Each dried sample (50 mg) was extracted in 1 mL methanol under ultrasonic waves 3 times for 40 min each time and centrifuged for 5 min at 12,000 rpm, and the supernatant was collected and filtered through a 0.22 μm filter (Jiangsu Green Union Science Instrument Co., Ltd., Taizhou, China). Repeat 3 times. The contents of four main secondary metabolites, loganic acid, sweroside, swertiamarin and gentiopicroside, were determined via LC-20ADXR HPLC system Shimadzu (Japan) with 4.6 mm × 250 mm, C18 5 μm particles (Welch, USA); UV detector, 254 nm; column temperature, 30 °C; flow rate, 0.8 mL/min, using gradient solvent system ACN (Welch, USA) /H2O as the mobile phase (0—13 min, ACN 11%, 13—16 min, ACN 10%; 16—30 min, ACN 12%). Each injection volume was set at 20 μL.

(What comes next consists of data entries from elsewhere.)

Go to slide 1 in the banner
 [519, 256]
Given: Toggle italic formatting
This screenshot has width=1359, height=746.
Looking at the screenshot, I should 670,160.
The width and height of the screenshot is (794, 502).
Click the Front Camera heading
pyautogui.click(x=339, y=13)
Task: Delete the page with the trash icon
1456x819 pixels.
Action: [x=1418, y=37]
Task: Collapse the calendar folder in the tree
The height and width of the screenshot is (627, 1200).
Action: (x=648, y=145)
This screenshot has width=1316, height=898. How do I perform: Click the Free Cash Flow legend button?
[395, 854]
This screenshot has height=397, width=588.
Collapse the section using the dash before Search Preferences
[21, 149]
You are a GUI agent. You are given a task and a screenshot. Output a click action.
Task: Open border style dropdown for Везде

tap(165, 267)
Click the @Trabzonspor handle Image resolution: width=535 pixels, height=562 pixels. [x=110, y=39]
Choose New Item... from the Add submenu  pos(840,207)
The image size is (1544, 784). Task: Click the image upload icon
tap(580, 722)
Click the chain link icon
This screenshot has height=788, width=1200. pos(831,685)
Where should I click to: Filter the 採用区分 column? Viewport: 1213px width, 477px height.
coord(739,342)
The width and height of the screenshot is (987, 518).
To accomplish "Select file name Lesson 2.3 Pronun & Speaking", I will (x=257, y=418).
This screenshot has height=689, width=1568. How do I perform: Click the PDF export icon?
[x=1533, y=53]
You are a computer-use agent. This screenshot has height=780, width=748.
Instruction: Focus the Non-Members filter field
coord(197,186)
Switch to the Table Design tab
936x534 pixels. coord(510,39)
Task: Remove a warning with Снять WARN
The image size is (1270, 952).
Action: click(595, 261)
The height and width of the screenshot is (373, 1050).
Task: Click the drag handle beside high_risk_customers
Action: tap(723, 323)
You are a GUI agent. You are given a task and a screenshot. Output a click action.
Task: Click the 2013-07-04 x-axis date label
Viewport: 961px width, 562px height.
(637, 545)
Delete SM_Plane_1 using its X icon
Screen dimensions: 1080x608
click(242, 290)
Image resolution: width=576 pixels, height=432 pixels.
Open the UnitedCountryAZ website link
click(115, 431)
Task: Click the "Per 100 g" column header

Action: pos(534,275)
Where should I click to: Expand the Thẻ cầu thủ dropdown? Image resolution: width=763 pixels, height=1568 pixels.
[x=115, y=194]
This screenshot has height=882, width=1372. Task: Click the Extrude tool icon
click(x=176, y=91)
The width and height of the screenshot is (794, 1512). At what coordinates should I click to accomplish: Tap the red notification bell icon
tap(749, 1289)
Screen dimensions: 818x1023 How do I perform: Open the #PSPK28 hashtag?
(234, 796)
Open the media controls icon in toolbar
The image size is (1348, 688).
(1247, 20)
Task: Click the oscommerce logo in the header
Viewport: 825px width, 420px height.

The standard curve was constructed from the content of metabolite (X, mg/mL) and peak area (Y). The linear regression equation was Y = 9,313,169.91 x + 52,842.65 (linear range 0.004375 mg/mL—1.12 mg/mL) for loganic acid, Y = 19,491,752.98 x + 131,241.49 (linear range, 0.004414063 mg/mL—1.13 mg/mL) for sweroside, Y = 10,348,224.18 x + 124,625.728 (linear range, 0.008007813 mg/mL—2.05 mg/mL) for gentiopicroside, and Y = 40,500,359.78 x + 332,031.12 (linear range, 0.004921875 mg/mL—1.26 mg/mL) for swertiamarin. Each group was repeated 3 times. Excel 2019 was used for data processing, and GraphPad Prism 9.5 software was used for drawing and t test for significance.

Association analysis of WRKY genes with enzyme-encoding genes and secondary metabolites in G. macrophylla

To obtain candidate GmWRKYs for the regulation of secoiridoid biosynthesis, according to the transcriptome data, one Pearson correlation analysis was performed between the expression of GmWRKYs and the genes involved in secoiridoid biosynthesis in different tissues, with a threshold of correlation coefficient 0.75, p < 0.05; the other Pearson correlation analysis was performed between the expression of GmWRKYs and the contents of secondary metabolites (gentiopicroside, sweroside, swertiamarin and loganic acid), with a threshold of correlation coefficient 0.75, p < 0.05.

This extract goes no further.